Despedi-me de Melzinha e, inclusive, dispensei Joel de seus serviços. Eu iria à pé até a casa de Benjamin, assim eu teria mais tempo para fazer meu discurso de término.
Eu estava nervosa. Minto, eu estava apavorada. Era meu primeiro namoro e, conseqüentemente, a primeira vez que terminaria um. O que eu diria, como escolher as palavras que expressarem tudo o que eu sentia, mas que ao mesmo tempo não magoassem o garoto?
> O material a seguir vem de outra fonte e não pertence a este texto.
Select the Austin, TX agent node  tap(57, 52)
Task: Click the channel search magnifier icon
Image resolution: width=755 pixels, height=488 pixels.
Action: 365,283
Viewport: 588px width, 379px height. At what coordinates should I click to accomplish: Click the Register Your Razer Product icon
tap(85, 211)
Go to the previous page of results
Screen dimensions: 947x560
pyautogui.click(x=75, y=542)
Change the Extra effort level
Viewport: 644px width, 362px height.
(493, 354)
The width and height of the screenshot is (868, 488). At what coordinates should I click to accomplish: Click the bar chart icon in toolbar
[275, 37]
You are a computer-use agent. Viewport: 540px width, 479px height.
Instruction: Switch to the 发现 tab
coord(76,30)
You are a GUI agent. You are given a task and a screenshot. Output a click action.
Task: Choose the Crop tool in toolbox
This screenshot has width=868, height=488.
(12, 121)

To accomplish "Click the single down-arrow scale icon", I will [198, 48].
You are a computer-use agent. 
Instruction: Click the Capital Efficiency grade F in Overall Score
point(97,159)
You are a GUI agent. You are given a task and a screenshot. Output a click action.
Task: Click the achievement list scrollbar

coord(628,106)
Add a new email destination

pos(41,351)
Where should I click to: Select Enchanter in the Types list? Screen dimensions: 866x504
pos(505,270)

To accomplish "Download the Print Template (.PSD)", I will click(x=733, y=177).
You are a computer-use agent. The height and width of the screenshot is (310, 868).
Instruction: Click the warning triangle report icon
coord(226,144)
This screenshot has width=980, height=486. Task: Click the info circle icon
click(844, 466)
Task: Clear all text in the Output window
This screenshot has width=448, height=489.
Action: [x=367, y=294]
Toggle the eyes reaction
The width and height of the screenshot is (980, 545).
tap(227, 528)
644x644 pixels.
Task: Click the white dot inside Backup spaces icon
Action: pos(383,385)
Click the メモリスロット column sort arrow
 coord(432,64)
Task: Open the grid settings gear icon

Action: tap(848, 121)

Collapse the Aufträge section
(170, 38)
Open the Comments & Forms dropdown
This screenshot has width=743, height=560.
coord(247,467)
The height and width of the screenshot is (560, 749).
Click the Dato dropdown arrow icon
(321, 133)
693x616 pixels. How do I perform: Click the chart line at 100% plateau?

Afinal, apesar de todas nossas diferenças e contratempos, Benjamin fora um grande amigo ao longo desses – pequenos – meses.

Eu mexia nervosamente nas alças da minha mochila, olhava para meus próprios pés e sussurrava mentalmente tudo o que eu falaria, a fim de decorar meu discurso e não cometer nenhuma asneira.
Contudo, quando eu já estava à duas quadras do colégio e ia dobrar a esquina, algo me chamou a atenção.
Uma risada estridente e debochada chegou aos meus ouvidos, e uma eu soube reconhecer. Era a de Flávia.
Uma saudade insana tomou conta de mim, como eu adorava aquela risada! Como eu sentia falta de escutá-la!
Com todos esses tormentos, eu havia esquecido completamente da falta que ela me fazia, da falta que eu sentia de escutar aquela mesma risada após uma briga com minha mãe, por exemplo.
Em um impulso, toda essa saudade me fez realizar do quão idiota nós éramos de destruir uma amizade como a nossa por motivos quem nem nós mesmas sabíamos. Eu sorria por dentro com a possibilidade de poder ter minha amiga novamente. No entanto, antes que eu pudesse virar a esquina para encontrá-la, escutei algo mais.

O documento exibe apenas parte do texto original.